Sooner or later, the thinking goes, Californians will vote to legalize marijuana for personal use. The drug has long been legal as medicine, decriminalized for recreation, and easy to get for almost everyone. Legalization, then, should be a perfect fit.
But it’s not quite that simple. Two previous efforts to legalize failed, one at the ballot, the other at an even earlier stage. So what, really, are the chances California will make cannabis legal in 2016?
Two previous attempts have failed
First, it’s important to understand the two previous attempts as well as the origins of the current campaign. Legalization first appeared on the statewide ballot in November 2010. It was an off-year national election, meaning turnout was low and conservative voters held sway.
That alone played a significant part in the defeat of the referendum. But it also failed because public support was low and because advocates couldn’t manage to agree among themselves. Polls showed less than half of voters wanted to legalize. That number didn’t cross the 50 percent threshold until at least a year later.
Reform advocates couldn’t agree on a proposal
The second legalization effort never even made the ballot, mostly because several advocacy groups couldn’t reach consensus on a single proposal. National lobbying groups gave little money to the cause in 2014, knowing it was likely to fail.
Surprisingly, 2014 was also an off-year election. Typically, legalization initiatives do better in on-year elections, when presidential candidates are on the ballot, along with senators and members of the U.S. House. These elections tend to draw younger, more progressive voters who are more likely to back marijuana reform.
So why did advocates put their money and efforts behind two off-year campaigns? It’s hard to know for sure, but it may have simply been a matter of poor timing. In any event, many observers viewed the 2014 push as doomed from the start.
Strong public support
Things are different this time around, at least to a large extent. Public support is even stronger than it was two years ago, and national organizations are pouring large amounts of money into the effort.
And various groups seem to be at least a bit more cohesive than they were before. The two largest groups recently joined forces, with tech billionaire Sean Parker at the lead. Parker has donated hundreds of thousands of dollars and will likely give more.
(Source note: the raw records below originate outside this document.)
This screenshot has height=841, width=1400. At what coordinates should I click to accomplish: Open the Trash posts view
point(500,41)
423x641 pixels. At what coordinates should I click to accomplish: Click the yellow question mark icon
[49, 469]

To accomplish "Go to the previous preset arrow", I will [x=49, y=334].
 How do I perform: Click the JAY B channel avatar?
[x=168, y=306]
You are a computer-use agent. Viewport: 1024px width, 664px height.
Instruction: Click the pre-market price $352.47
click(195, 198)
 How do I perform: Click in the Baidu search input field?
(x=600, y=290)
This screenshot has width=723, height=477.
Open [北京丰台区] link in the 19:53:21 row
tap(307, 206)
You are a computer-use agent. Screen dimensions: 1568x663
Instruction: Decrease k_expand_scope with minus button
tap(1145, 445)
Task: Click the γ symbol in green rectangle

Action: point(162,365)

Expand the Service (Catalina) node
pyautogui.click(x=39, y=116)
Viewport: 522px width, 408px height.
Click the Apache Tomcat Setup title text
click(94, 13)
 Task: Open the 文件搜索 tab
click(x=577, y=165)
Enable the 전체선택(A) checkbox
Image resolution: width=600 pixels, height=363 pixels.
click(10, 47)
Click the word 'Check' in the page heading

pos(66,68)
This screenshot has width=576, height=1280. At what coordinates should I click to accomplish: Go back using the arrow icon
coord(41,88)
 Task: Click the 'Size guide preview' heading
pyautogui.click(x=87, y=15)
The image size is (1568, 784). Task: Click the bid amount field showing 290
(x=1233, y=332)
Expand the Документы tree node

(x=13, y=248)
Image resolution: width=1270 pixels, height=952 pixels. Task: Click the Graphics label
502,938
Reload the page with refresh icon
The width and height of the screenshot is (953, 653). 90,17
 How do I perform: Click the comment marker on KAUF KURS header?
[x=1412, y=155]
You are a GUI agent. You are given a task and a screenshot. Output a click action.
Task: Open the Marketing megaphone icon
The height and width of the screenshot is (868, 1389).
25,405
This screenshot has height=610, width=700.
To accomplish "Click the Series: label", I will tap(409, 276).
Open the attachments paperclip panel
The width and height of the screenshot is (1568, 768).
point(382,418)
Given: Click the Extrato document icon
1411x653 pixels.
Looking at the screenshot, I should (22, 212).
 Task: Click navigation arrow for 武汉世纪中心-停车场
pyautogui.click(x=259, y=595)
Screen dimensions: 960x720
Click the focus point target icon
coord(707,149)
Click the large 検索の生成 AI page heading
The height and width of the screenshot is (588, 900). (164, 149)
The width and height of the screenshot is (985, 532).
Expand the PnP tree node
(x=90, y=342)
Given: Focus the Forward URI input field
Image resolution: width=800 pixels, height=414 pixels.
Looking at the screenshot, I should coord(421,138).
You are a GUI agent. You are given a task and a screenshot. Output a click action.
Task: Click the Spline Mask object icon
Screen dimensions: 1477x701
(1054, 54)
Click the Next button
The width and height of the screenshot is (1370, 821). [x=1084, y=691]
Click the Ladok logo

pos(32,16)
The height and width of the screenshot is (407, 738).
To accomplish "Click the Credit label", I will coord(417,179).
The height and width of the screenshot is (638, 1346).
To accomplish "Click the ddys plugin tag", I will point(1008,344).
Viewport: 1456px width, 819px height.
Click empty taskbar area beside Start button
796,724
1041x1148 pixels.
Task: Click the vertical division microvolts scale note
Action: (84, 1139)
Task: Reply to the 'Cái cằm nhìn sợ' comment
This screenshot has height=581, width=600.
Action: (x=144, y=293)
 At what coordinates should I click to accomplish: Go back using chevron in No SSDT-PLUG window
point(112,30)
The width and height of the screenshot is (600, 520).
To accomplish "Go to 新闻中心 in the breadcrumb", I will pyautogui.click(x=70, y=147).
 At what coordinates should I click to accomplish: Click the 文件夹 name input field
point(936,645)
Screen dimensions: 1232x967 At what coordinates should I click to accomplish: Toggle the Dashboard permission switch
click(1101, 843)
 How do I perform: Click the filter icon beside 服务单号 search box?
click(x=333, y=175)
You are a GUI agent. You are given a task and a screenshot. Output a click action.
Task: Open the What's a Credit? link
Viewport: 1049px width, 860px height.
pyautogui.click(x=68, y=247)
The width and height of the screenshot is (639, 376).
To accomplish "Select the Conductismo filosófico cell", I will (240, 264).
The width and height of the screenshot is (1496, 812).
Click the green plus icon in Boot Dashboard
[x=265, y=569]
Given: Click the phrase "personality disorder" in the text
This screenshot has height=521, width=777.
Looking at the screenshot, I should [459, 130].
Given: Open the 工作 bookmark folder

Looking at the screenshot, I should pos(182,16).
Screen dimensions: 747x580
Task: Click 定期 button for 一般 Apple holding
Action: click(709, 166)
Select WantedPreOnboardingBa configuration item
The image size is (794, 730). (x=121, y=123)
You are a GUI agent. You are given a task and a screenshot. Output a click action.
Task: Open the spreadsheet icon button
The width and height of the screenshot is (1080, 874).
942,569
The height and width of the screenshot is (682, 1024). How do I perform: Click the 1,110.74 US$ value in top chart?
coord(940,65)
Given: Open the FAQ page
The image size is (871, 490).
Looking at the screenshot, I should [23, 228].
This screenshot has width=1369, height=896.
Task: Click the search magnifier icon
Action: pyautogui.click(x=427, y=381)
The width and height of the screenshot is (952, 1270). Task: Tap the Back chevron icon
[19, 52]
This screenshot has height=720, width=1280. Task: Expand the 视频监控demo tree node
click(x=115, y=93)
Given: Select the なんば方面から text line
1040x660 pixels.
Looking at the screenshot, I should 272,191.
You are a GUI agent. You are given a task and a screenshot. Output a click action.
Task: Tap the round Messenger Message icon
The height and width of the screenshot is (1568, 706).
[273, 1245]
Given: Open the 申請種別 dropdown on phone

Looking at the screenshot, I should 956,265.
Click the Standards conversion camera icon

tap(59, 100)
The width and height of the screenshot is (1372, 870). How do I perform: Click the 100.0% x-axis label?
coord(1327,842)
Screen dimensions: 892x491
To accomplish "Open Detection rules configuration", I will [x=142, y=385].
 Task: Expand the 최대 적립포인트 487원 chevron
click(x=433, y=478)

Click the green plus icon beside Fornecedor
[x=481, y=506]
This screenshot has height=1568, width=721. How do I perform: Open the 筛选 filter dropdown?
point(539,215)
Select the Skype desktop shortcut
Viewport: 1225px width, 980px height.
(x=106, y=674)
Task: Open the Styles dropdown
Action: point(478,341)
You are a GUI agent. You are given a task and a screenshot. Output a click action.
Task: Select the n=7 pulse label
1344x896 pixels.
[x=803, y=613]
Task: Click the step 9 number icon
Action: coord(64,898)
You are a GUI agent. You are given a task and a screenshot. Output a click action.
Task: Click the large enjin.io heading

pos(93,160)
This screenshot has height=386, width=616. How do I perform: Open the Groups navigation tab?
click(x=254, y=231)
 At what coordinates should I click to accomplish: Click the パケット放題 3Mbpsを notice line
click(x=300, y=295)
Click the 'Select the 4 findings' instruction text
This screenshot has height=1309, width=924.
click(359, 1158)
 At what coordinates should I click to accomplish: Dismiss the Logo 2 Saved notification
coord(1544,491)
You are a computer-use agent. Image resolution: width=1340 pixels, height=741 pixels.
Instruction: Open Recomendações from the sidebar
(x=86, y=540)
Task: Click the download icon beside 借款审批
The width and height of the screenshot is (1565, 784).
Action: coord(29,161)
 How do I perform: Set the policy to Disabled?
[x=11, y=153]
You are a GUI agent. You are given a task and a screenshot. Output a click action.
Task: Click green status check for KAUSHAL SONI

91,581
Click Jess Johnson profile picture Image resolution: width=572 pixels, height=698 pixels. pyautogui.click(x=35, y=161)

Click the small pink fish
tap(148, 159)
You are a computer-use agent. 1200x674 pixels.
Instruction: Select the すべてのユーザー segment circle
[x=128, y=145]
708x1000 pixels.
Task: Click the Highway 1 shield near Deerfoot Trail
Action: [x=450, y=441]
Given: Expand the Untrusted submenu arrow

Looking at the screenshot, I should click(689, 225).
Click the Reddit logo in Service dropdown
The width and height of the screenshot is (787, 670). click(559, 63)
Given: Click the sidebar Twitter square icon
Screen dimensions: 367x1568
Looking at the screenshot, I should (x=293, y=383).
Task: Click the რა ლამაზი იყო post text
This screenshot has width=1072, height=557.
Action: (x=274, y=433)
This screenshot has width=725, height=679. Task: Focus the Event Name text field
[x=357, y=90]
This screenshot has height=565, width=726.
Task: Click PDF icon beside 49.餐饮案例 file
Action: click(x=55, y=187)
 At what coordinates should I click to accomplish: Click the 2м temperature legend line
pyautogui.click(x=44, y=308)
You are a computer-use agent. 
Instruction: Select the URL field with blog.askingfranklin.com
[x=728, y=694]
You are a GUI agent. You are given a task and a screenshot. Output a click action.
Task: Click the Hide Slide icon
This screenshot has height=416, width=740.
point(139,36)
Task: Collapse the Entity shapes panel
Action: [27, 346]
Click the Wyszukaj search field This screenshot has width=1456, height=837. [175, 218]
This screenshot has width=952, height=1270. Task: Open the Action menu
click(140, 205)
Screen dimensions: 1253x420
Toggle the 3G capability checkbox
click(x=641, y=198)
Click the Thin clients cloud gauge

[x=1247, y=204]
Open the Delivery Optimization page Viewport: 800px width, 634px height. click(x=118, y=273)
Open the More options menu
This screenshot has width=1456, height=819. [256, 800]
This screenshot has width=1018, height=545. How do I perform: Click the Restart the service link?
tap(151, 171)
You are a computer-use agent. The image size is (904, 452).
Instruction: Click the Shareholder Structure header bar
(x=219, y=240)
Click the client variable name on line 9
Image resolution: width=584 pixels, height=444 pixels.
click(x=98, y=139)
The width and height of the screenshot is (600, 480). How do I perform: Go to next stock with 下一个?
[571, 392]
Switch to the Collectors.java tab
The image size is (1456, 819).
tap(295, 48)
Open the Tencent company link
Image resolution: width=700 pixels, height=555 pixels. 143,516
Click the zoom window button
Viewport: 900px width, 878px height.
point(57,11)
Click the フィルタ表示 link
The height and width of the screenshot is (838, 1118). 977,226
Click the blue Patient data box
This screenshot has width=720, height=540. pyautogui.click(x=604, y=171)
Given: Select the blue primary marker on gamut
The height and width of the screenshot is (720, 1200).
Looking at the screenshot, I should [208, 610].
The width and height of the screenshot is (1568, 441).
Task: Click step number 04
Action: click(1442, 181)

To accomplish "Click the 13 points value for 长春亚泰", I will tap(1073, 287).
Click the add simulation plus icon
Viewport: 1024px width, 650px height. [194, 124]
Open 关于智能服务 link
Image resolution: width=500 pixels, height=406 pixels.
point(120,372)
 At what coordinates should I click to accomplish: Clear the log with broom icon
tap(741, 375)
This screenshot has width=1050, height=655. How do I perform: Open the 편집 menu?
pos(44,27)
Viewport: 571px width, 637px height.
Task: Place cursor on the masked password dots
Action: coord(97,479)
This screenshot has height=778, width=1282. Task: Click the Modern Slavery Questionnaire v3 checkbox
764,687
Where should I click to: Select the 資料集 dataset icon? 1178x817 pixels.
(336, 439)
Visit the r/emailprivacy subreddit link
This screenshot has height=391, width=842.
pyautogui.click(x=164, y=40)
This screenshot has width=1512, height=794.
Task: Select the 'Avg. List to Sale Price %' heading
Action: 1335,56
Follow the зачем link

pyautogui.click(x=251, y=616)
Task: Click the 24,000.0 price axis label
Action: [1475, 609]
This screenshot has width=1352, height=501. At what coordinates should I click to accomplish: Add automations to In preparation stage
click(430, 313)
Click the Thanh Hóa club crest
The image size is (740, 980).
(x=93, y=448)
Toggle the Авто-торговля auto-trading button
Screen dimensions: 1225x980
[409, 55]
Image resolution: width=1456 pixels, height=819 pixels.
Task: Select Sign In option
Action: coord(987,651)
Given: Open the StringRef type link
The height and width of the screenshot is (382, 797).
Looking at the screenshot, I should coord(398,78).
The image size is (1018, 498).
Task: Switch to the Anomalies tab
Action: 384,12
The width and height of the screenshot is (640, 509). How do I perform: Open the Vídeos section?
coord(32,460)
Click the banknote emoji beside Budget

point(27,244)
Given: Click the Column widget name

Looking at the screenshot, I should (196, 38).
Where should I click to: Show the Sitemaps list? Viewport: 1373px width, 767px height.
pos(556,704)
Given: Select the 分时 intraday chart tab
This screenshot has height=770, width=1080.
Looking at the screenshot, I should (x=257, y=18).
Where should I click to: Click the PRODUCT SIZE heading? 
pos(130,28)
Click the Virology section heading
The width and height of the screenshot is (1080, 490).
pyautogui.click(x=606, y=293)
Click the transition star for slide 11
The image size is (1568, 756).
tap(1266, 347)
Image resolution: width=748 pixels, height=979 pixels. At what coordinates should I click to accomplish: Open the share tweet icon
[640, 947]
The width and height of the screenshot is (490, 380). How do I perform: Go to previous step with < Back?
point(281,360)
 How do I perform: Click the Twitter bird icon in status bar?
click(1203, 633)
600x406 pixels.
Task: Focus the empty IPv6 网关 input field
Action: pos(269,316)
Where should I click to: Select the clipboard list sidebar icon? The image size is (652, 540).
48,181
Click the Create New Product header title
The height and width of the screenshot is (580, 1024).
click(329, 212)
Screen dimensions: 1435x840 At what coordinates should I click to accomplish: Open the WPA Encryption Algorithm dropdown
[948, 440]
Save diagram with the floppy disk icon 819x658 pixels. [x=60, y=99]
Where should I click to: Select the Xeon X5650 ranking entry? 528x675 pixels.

That plan would legalize cannabis for recreation while providing protections for children. It would also impose a tax on marijuana sales and would allow possession of relatively small amounts.
Grassroots activist pushing unrealistic proposals
That position contrasts with the views of grassroots activists, who are also pushing legalization initiatives. They typically want large limits on personal possession, with some petitions providing for none at all. This approach is unlikely to succeed with mainstream voters.
But it does reduce the likelihood legalization will win in November, if only slightly. If any of the smaller groups should get their proposal on the ballot, the choice between two initiatives could confuse voters and lead them to reject both.
Still, Parker’s is the only proposal with a good shot at making the ballot. If it gets there alone, the odds it will pass are seen to be very good. Polls show support well above 50 percent, and the campaign will be backed by significant amounts of cash.
It’s probably a little too early to be putting money on victory this year, but the odds look better with each day. Failure is always possible, but Californians should expect legal marijuana – if not this year, soon.